Hace mucho tiempo me pasó algo, que aún hoy me cuesta comprender. Espero, no que lo entendáis, pero si, que os paréis un momento, en vuestra vida atareada y reflexionéis sobre lo que os voy a contar.
Era yo mozuelo, libre de maldad y con mente voladora. Me agradaba pasear por el campo, en las cálidas tardes de aquel verano; con el agradable cantar de la chicharra. Todo parecía descansar después del mediodía.
Normalmente me sentaba bajo el cobijo de aquel almendro. Aquella suave brisa que movía las hojas, me parecía algo increíble. Se me insinuaba que alguna cosa las movía. Pero aquella tarde no se movían, y el color de los prados aparecía más tenue de lo habitual.
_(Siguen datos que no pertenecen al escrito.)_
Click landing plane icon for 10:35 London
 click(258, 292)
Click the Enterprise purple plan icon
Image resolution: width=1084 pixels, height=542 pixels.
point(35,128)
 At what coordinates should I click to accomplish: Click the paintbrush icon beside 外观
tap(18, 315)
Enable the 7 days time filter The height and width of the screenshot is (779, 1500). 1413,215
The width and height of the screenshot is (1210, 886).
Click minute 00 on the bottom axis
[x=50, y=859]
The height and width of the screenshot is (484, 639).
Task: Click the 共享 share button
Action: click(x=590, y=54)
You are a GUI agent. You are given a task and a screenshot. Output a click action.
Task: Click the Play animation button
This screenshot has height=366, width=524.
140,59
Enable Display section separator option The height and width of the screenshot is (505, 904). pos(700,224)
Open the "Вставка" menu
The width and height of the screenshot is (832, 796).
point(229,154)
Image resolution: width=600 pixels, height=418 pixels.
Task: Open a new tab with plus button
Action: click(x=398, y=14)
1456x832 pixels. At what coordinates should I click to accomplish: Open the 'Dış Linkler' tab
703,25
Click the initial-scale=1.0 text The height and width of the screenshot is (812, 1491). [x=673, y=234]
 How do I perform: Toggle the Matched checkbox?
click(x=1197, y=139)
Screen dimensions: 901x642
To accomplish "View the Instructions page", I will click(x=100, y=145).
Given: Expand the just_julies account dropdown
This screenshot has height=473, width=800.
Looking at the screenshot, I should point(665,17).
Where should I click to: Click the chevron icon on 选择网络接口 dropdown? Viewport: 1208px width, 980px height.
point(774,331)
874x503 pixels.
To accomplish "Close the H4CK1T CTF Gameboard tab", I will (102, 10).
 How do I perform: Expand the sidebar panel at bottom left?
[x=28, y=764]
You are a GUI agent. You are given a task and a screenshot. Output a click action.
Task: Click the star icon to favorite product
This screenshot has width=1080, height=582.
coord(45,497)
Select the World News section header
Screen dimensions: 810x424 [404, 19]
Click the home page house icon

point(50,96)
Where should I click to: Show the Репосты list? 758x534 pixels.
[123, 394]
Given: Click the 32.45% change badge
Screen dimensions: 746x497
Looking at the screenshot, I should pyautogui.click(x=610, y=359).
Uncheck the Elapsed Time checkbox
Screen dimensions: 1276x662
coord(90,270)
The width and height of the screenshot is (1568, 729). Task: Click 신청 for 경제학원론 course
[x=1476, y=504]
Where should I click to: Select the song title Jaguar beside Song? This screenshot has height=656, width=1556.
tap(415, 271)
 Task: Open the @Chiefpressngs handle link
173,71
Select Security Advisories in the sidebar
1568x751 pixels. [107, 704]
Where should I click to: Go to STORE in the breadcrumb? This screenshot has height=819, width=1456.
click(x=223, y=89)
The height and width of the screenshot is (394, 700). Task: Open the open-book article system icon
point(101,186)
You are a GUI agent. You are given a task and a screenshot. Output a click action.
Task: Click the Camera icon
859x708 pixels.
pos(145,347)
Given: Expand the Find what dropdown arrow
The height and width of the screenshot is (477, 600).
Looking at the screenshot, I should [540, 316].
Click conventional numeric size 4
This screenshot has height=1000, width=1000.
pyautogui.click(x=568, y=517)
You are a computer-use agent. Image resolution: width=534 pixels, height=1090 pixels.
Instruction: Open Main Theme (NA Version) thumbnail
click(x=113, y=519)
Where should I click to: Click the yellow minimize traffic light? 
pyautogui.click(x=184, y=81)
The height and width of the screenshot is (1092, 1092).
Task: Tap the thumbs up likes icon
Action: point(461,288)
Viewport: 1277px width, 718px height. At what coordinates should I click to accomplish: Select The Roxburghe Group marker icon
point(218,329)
Acostumbrado a relajarme bajo aquel paisaje, se me hacía raro no percibir aquellos colores, sonidos y olores. Detrás de mi almendro sentí un sollozo, al darle la vuelta al árbol, descubrí a un niñito desconsolado.
_¿Qué te pasa mi niño? Le pregunté.
_Estoy perdido. Me respondió con cara asustada.
Y sin mediar palabra se acurrucó a mi lado, su calidez la encontré reconfortante, y así estuvimos un rato.
Por el camino venía una señora y al vernos apresuró el paso, ya cerca de nosotros (era una mujer guapa y una sonrisa amable, aunque arañada por el tiempo).
_ Cariño, vamos que el abuelo te espera. Le dijo al niño.
_ ¿ Y mis papas? Iluminándosele la cara.
_ Ya vendrán no tardan. El abuelo y la abuela te cuidaran hasta que vengan.
El se levantó y le dio la mano. Cuando ya se iban, se giraron hacia mí y me dirigieron una sonrisa. Me quedé contento ya no estaba solo.
Mientras los miraba cómo se alejaban, la brisa empezó a correr, las hojas de mi almendro a bailar y la chicharra a cantar.
Aquella tarde de verano, dejé de comprender.